That spirit continues to shine through in Woolly Mammoth's production, which has its shortcomings, but not enough to sabotage the revival. The two central roles -- Elwood and his sister Veta Louise -- are in the capable hands of Grover Gardner and Nancy Robinette. Elsewhere, certain casting deficiencies are apparent (Ernie Sult's Dr. Chumley being the most apparent), but they don't present insurmountable barriers to your enjoyment.

Gardner's unassuming manners and the twinkle in his eye make his an ingratiating presence. He has the ability to suggest that he is very much plugged into the people around him and off in a dream world at the same time. That's a tough double optic to maintain; Gardner makes it look perfectly natural.
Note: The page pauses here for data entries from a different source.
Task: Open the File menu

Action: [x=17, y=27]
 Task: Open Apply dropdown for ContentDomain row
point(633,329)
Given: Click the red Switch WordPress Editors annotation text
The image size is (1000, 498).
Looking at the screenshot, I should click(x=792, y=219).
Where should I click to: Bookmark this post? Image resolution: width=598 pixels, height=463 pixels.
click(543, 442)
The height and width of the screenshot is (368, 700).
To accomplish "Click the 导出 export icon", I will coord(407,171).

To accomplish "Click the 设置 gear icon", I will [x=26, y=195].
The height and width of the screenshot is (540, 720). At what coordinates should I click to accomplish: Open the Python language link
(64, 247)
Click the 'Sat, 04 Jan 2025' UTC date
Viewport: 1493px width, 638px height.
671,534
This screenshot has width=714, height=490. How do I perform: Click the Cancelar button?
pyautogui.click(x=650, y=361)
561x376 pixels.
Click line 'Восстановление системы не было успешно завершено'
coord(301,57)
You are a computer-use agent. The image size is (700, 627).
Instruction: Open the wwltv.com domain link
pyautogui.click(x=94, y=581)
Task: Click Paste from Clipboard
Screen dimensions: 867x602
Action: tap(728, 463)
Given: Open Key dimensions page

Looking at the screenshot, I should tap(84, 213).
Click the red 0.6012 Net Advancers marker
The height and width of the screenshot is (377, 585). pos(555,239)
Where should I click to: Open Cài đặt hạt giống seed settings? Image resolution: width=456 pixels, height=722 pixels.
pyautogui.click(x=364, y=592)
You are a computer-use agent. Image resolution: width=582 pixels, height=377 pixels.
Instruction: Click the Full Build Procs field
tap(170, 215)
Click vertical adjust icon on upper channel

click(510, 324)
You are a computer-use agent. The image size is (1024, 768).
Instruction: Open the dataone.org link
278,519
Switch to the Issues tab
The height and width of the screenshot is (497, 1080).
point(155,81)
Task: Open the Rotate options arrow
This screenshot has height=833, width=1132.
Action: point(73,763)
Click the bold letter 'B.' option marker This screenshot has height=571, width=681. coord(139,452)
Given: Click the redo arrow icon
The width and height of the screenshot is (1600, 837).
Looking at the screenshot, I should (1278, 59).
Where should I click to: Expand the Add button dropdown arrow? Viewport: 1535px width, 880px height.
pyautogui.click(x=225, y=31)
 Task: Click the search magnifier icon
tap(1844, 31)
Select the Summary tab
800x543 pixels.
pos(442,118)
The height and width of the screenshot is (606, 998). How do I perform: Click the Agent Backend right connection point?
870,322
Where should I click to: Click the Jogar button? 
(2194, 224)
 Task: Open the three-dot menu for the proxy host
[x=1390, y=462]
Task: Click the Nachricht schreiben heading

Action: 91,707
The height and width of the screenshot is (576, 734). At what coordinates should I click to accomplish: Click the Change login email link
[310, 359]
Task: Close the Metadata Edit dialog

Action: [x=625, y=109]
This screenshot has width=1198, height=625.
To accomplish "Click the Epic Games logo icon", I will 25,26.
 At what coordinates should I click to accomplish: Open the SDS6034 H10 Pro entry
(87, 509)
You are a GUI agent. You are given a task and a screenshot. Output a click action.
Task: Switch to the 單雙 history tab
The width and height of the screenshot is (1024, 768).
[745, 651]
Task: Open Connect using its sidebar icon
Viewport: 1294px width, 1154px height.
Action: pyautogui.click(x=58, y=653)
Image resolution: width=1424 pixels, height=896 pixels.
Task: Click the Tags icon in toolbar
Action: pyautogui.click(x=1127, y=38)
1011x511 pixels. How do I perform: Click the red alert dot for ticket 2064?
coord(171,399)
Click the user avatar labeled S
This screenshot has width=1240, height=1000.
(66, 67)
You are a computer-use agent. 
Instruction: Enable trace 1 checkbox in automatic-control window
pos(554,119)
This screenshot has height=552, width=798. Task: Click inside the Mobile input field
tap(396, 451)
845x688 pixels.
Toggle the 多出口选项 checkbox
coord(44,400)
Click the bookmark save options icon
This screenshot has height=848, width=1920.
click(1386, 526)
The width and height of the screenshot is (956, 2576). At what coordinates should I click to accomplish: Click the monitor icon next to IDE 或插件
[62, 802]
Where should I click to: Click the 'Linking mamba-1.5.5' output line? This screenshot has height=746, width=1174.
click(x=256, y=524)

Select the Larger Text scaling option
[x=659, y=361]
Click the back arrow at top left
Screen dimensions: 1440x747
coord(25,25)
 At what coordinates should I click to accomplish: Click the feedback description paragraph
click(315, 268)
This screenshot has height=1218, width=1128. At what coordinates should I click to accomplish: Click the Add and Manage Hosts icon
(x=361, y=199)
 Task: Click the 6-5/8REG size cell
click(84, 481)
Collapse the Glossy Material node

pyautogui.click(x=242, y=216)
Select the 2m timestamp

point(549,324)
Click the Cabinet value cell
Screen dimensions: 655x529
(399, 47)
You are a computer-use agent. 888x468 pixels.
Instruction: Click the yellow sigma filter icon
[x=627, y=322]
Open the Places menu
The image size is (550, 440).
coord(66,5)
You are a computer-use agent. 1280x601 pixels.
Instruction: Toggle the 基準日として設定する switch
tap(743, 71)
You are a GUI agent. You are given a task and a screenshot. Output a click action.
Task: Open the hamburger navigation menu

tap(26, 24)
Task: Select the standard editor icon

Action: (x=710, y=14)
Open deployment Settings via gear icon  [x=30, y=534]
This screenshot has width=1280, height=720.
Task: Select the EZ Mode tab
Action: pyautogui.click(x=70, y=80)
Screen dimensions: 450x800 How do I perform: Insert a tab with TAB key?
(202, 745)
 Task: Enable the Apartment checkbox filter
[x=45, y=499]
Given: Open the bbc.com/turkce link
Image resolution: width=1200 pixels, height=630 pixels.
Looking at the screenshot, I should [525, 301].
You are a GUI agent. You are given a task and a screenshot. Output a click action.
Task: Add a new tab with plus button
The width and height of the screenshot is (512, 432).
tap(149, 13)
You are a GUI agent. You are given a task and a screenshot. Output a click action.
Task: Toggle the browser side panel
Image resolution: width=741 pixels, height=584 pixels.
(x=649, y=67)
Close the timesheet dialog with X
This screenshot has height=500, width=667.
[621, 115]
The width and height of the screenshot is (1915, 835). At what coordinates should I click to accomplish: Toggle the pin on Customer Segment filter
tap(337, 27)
Robinette, on the other hand, is a total frazzle, trying to hold herself together and failing spectacularly. You'd expect Veta Louise to come unglued, especially after she, not Elwood, gets mistakenly plopped down in a tub of hot water by a dimwitted sanitarium orderly. Robinette, however, does more. In the course of a single line of dialogue, she can lose her bearings, regain control of herself and then fall apart all over again. The actress elevates dither to epic dimensions.

The Woolly Mammoth has long had a predilection for the offbeat and it cottons quickly to the zaniness in Chase's script. Richard H. Young's two sets are somewhat skimpy, but when it comes time to change from one to the other, they, too, reveal their cockamamie originality.

The production is less successful in recreating the period flavor of "Harvey." Rosemary Pardee-Holz's costumes, in particular, are dreadfully slipshod, and Jayme N. Koszyn's direction tends toward cartoon-strip overstatements. There are some heartfelt emotions in "Harvey" that are getting glossed over when they're not being exploded for laughs. The supporting players often go for broad, if not for broke, and the tightly knit ensemble playing that has characterized past Woolly Mammoth productions isn't greatly in evidence here.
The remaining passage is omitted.